*** Data provided ***

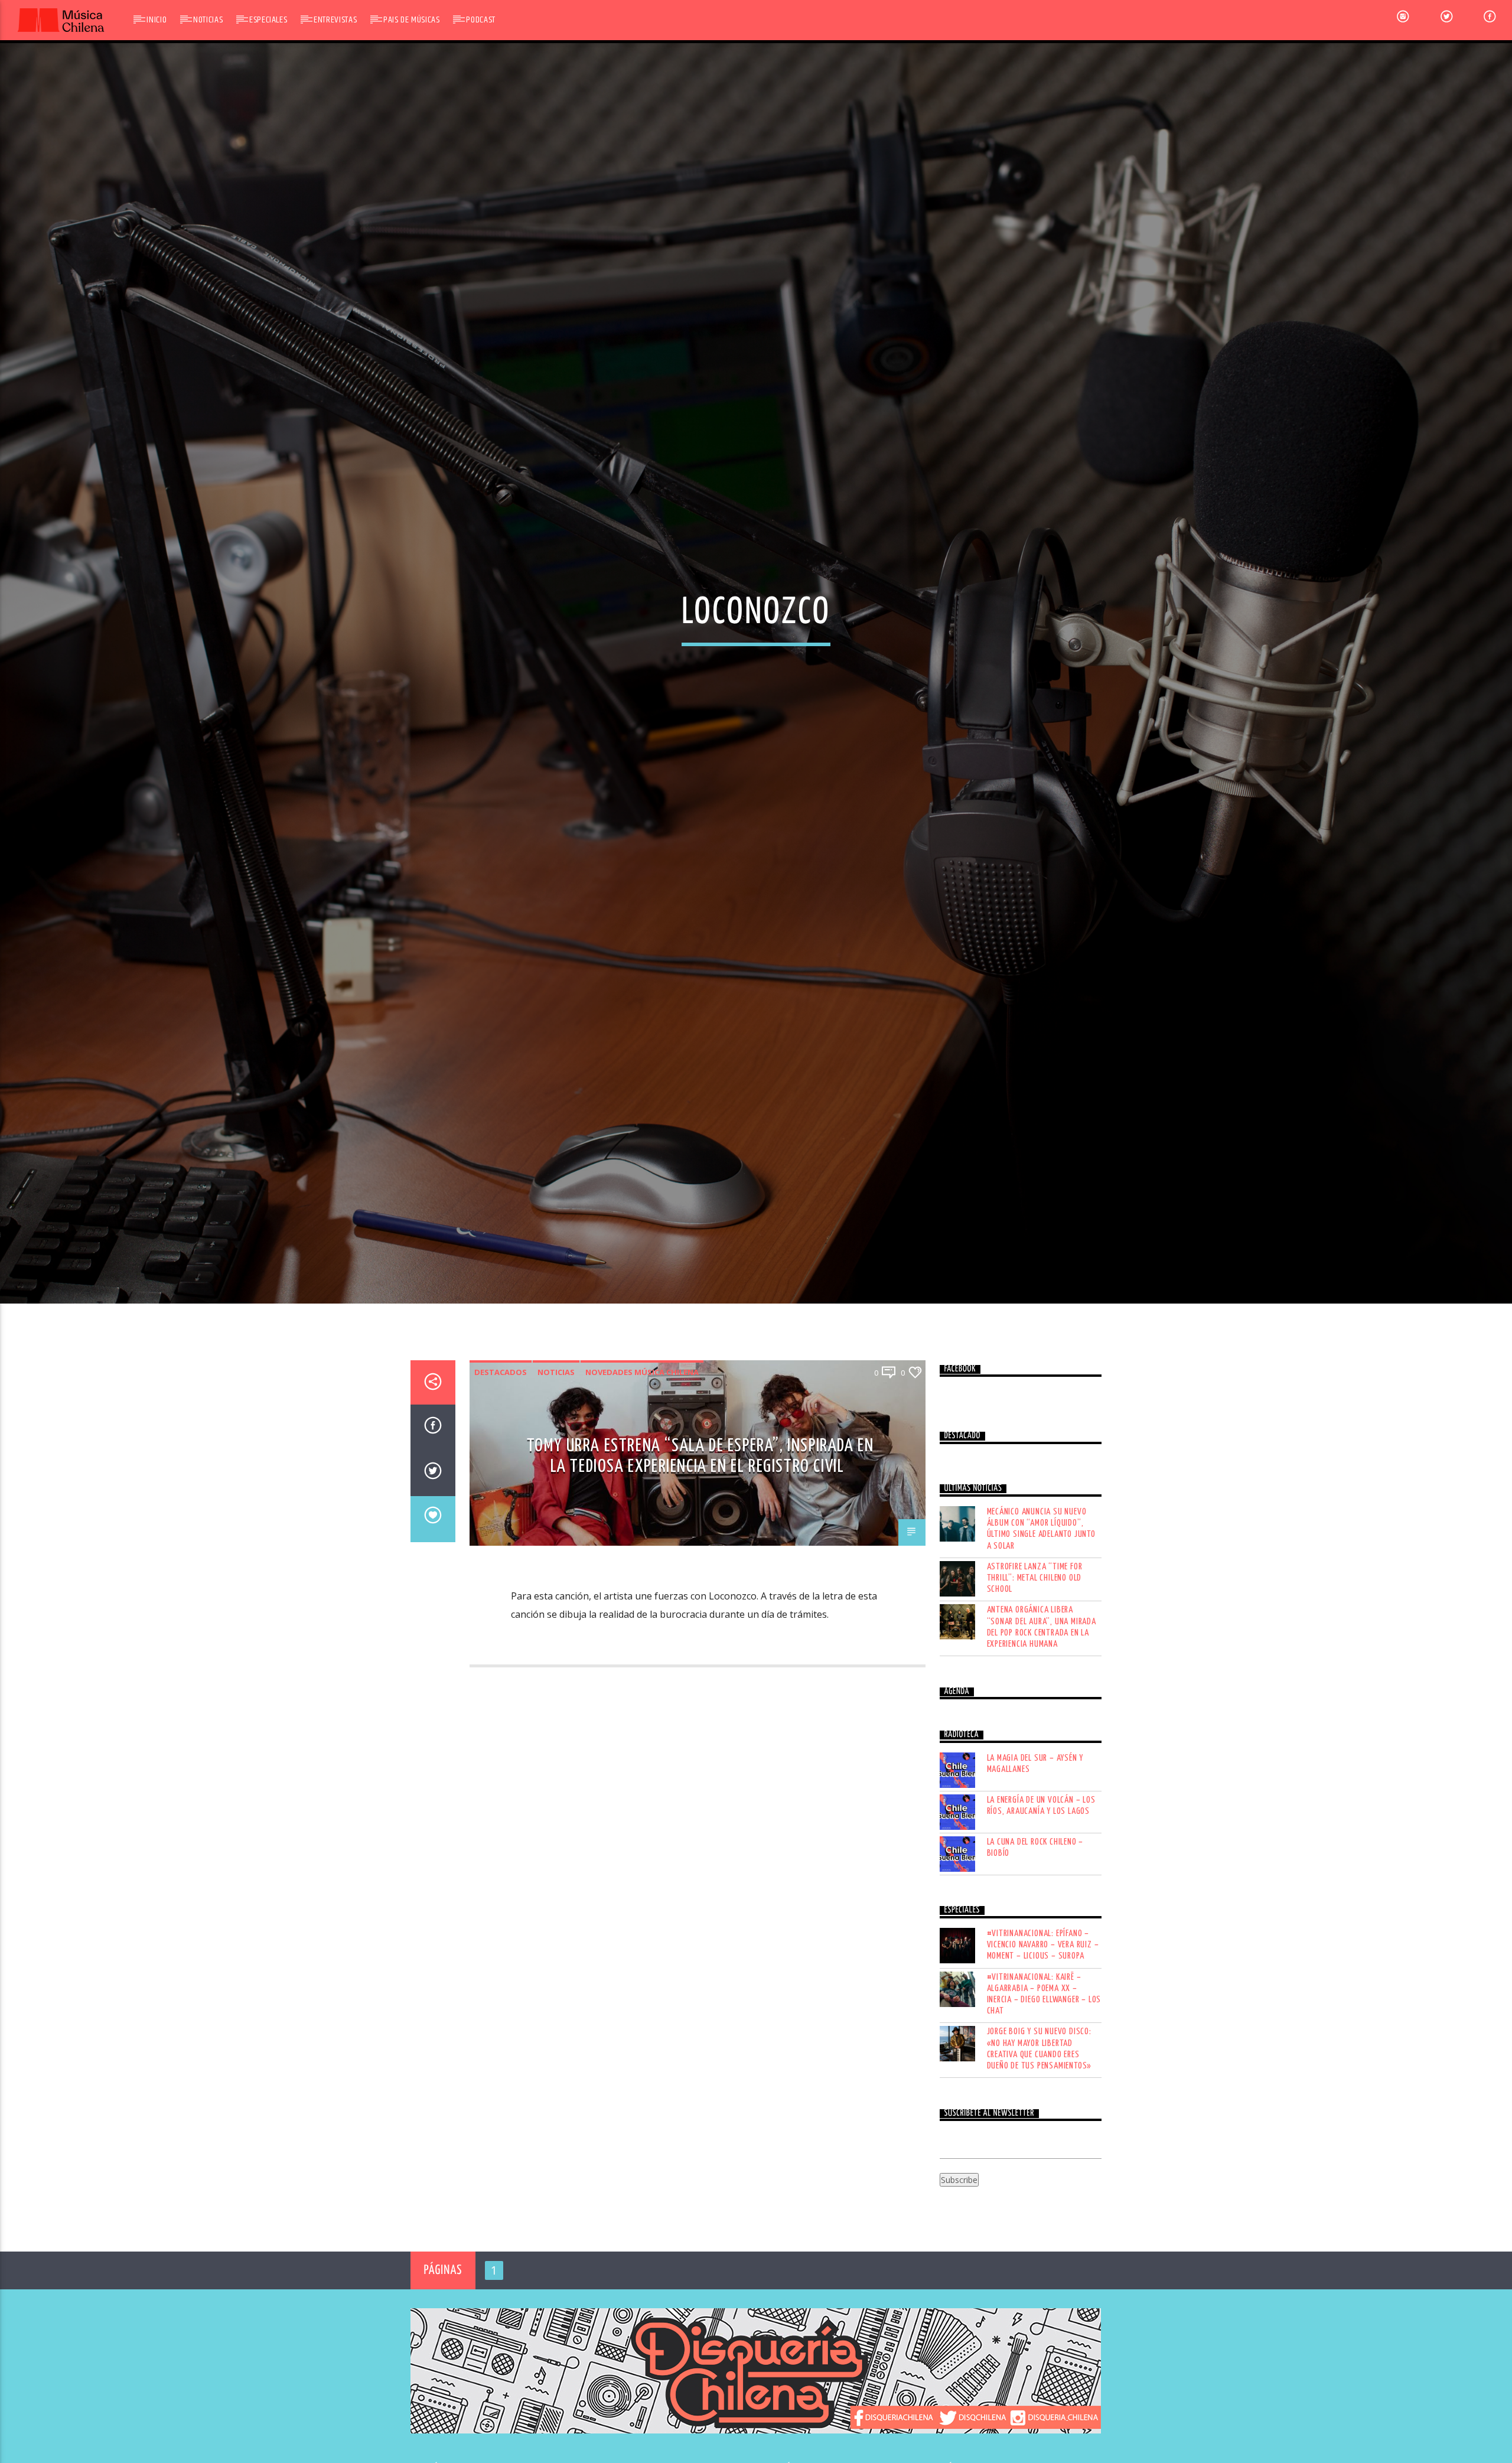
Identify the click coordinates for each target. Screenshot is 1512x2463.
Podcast (480, 19)
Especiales (268, 19)
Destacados (500, 1467)
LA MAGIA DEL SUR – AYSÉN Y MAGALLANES (1035, 1859)
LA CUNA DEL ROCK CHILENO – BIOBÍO (1035, 1943)
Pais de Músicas (411, 19)
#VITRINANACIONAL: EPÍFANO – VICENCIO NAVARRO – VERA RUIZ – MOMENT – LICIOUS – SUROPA (1043, 2039)
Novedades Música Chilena (642, 1467)
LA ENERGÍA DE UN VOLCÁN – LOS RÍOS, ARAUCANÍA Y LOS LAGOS (1041, 1901)
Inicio (156, 19)
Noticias (208, 19)
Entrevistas (335, 19)
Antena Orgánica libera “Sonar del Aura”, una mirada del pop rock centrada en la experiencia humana (1041, 1722)
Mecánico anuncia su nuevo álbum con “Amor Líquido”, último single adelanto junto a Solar (1041, 1624)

*** End of Data provided ***

When you reach the line that contains "Entrevistas (335, 19)" in the material above, please copy it and every line after it exactly, stopping only at the last line.

Finished task:
Entrevistas (335, 19)
Antena Orgánica libera “Sonar del Aura”, una mirada del pop rock centrada en la experiencia humana (1041, 1722)
Mecánico anuncia su nuevo álbum con “Amor Líquido”, último single adelanto junto a Solar (1041, 1624)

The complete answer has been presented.